Configuration Support

The current configuration is predominantly XML-based, supplemented/bridged to native Apache commands on that platform (none of the other current agents support a usable configuration mechanism).

The RequestMap will continue to be supported as XML, while other needs may be possible to address with a simpler format (JSON is not simpler and is much less flexble, but an INI or property file is definitely simpler). Boost has a somewhat odd-looking Property Tree module that appears to be header-only (so easy to use without adding runtime dependencies), and it actually supports reading and writing to INI, JSON, and XML(!) with some limitations in each case.

That may be a viable way to parse the RequestMap without delegating to Java, and in fact the representation is rather similar to what I built in Java using my DDF library. (The whole abstraction is somewhat similar to DDF in fact.)
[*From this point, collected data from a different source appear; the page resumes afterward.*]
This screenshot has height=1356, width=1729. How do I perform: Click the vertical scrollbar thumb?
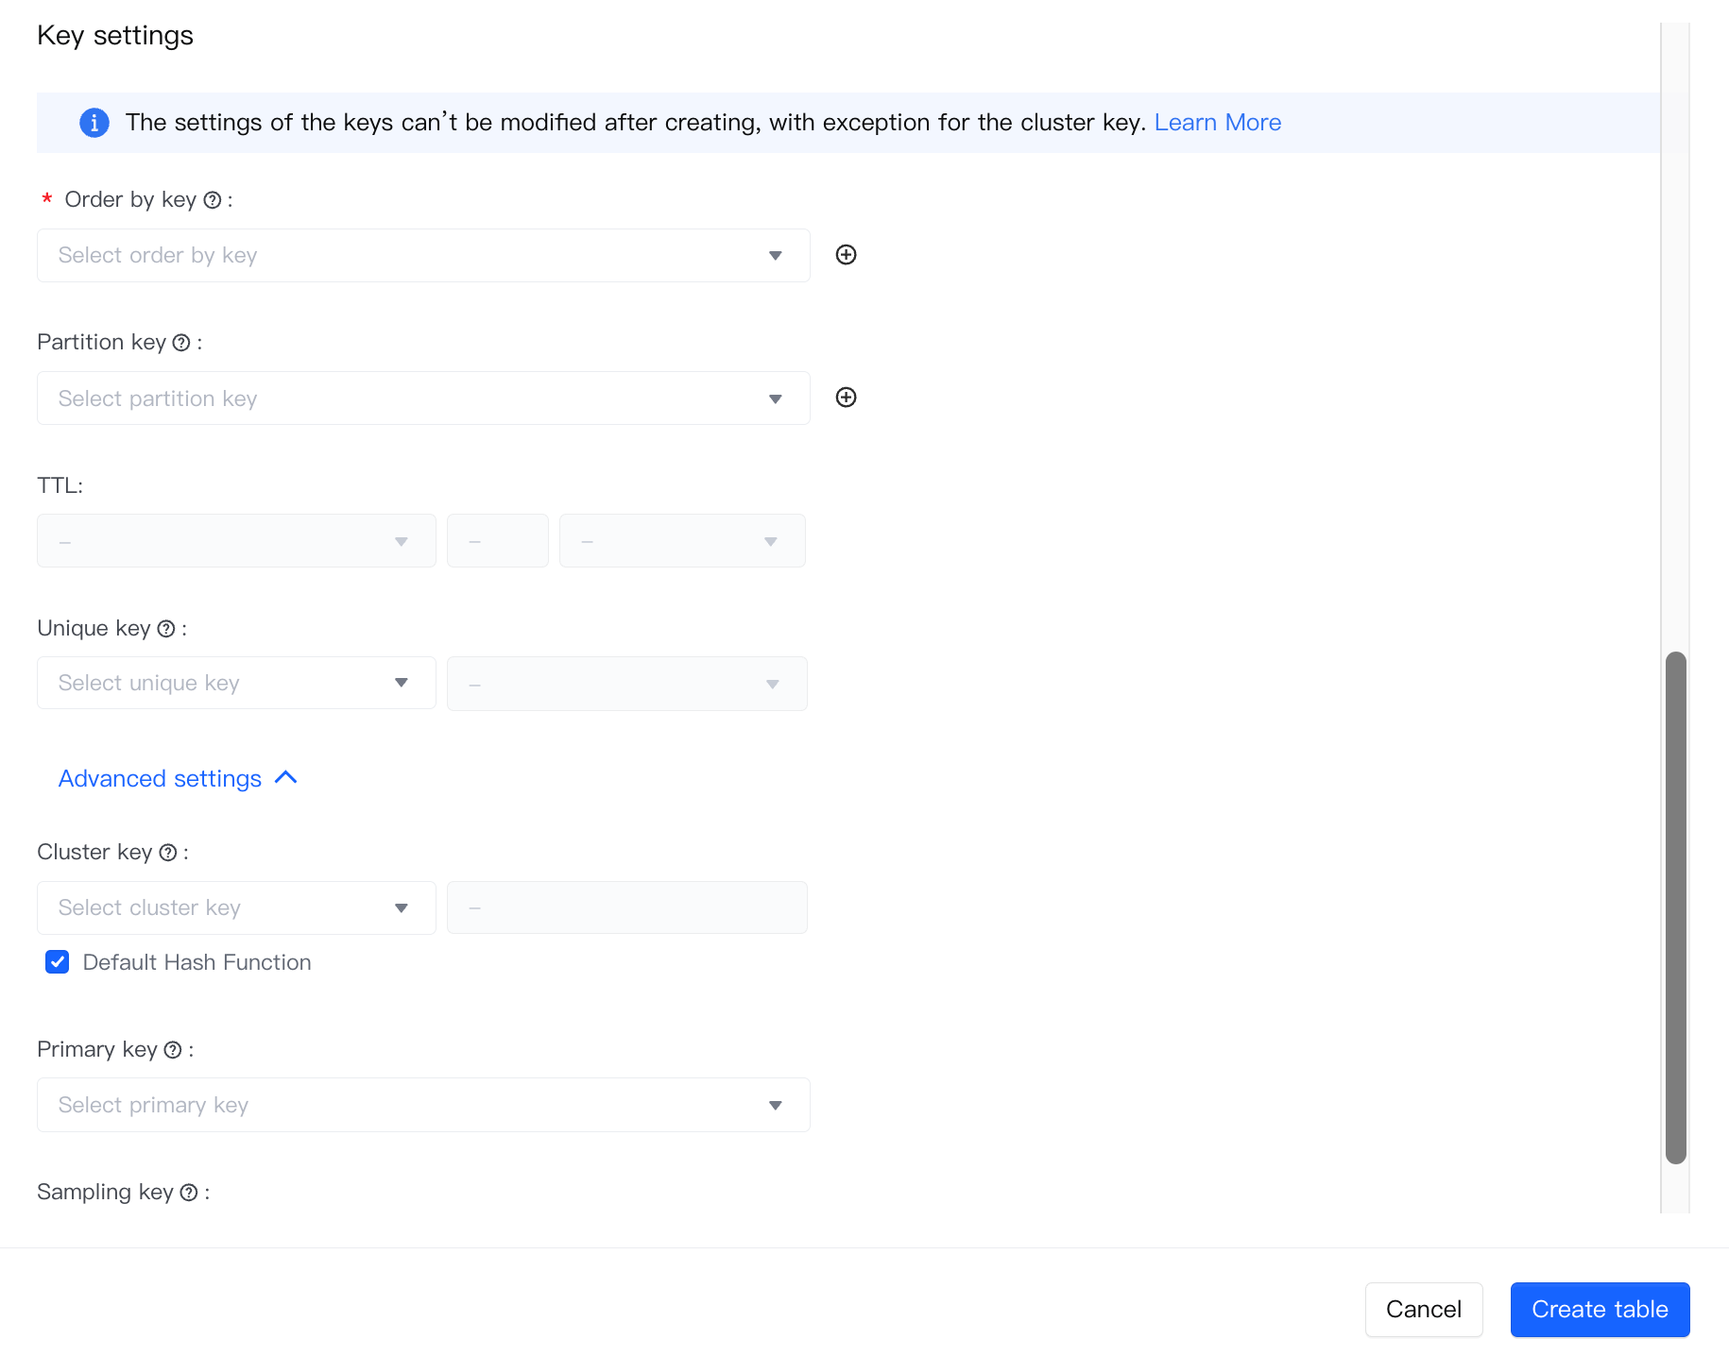pos(1675,907)
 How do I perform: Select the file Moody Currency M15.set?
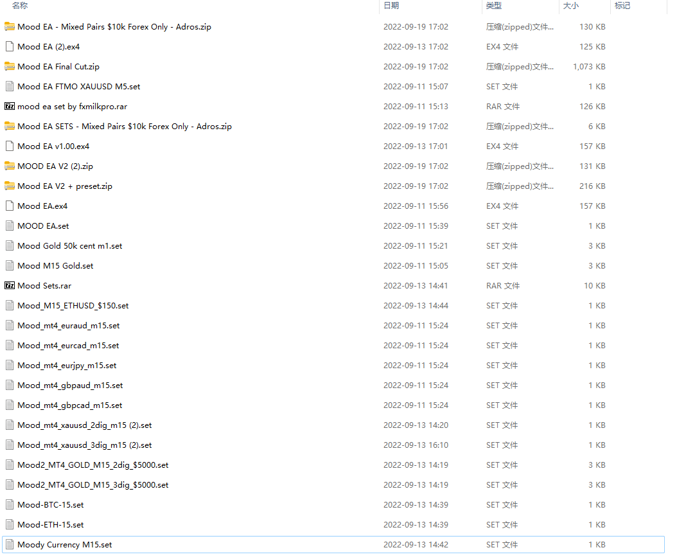[64, 545]
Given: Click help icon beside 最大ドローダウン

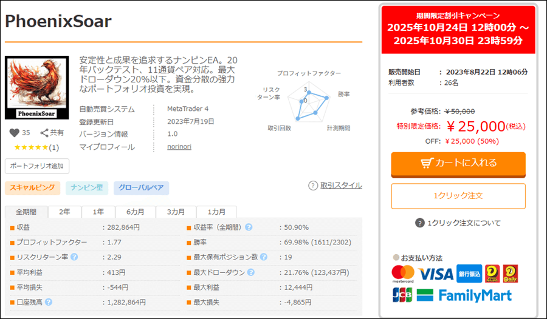Looking at the screenshot, I should tap(249, 272).
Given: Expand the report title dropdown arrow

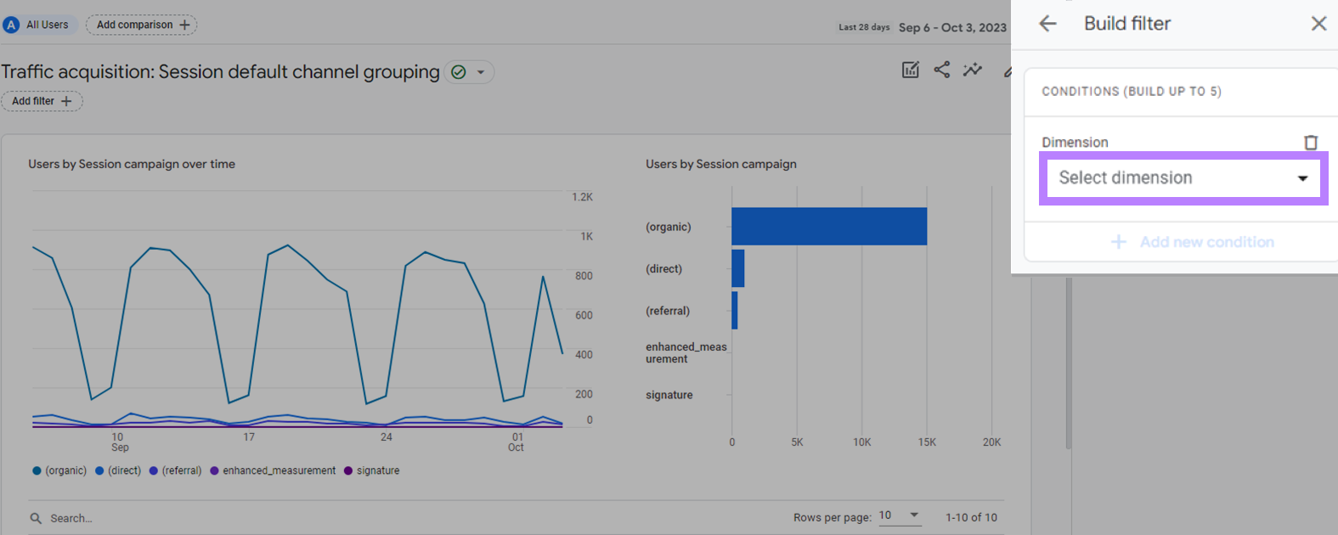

For now, it suffices to say that we need to identify what the settings needed are and their general structure before settling on an approach, but this Boost option looks like a good fit simply due to flexibility.

Logging

Currently we use a fork of an old C++ logging library. The elimination of dependencies and the fact that having out of band logging streams from within a web server has never worked well demands we drop this in favor of “native” options. Logging is of course non-portable, and some web servers do their own logging.

We will need our own logging API with implementations for:

  • Windows Event logging (which necessitates an accompanying event DLL unfortunately)

  • syslog (on all but Windows)

  • Apache’s error logging (for Apache only of course)

I could envision wanting some tuning of logging levels (likely not at the level of individual categories), and possibly wanting support to write to multiple logging sinks, but we will NOT provide our own full implementation with customizable appenders, file rotation, etc.

Critically, the bulk of the important material will be on the Java side, and all of the audit logging will be there.

DDF

The DDF abstraction is discussed elsewhere. This is the core remoting layer to issue requests to the Java hub (as it has been now to connect to shibd). It is mostly implemented at this point in the form needed, with a few outstanding questions. The current serialization support is limited to a record-oriented format that should be suitable for C++-based agents, and would be a usable representation of data stored in files (e.g., the session cache). JSON serialization will be needed but likely only for future agents implemented in other languages and in Java, so is out of scope for this work.

HTTP Transport to Java Hub

The current SP relies on a basic socket protocol to read and write serialized DDF objects between agents and shibd. That was originally the plan for the new version but it became obvious that using HTTP alone had a lot of advantages, so the plan shifted to using a simple HTTP 1.1 transport wrapper to pass in and out bodies of serialized DDF objects. There’s no benefit to using HTTP 2 or QUIC here, though it probably wouldn’t be precluded on the hub end of things.

Using HTTP implies support for TLS, which was originally going to be handled via stunnel, but should be much better for deployers if supported natively. This will not be the “TLS as implemented nowhere else” that the SP today uses for SAML exchanges, but rather the primitive approach supported by most HTTP clients in which a set of static trust anchors are applied using simple APIs. Client TLS authentication could be an option but isn’t expected to be a primary tool due to the complexity of key management.

Portability demands that we build an interface to this function abstractly, and then implement it on each platform using the most obvious plumbling. On Windows that would likely be whatever the “best” native client is now (used to be WinHTTP, don’t know if it’s still the best choice). Everywhere else the best option is probably libcurl, which we are very familiar with.

The current SP includes an abstraction geared to SOAP, with a “transport” class implemented on top of libcurl. A simpler version of it should serve as a good basis for this work.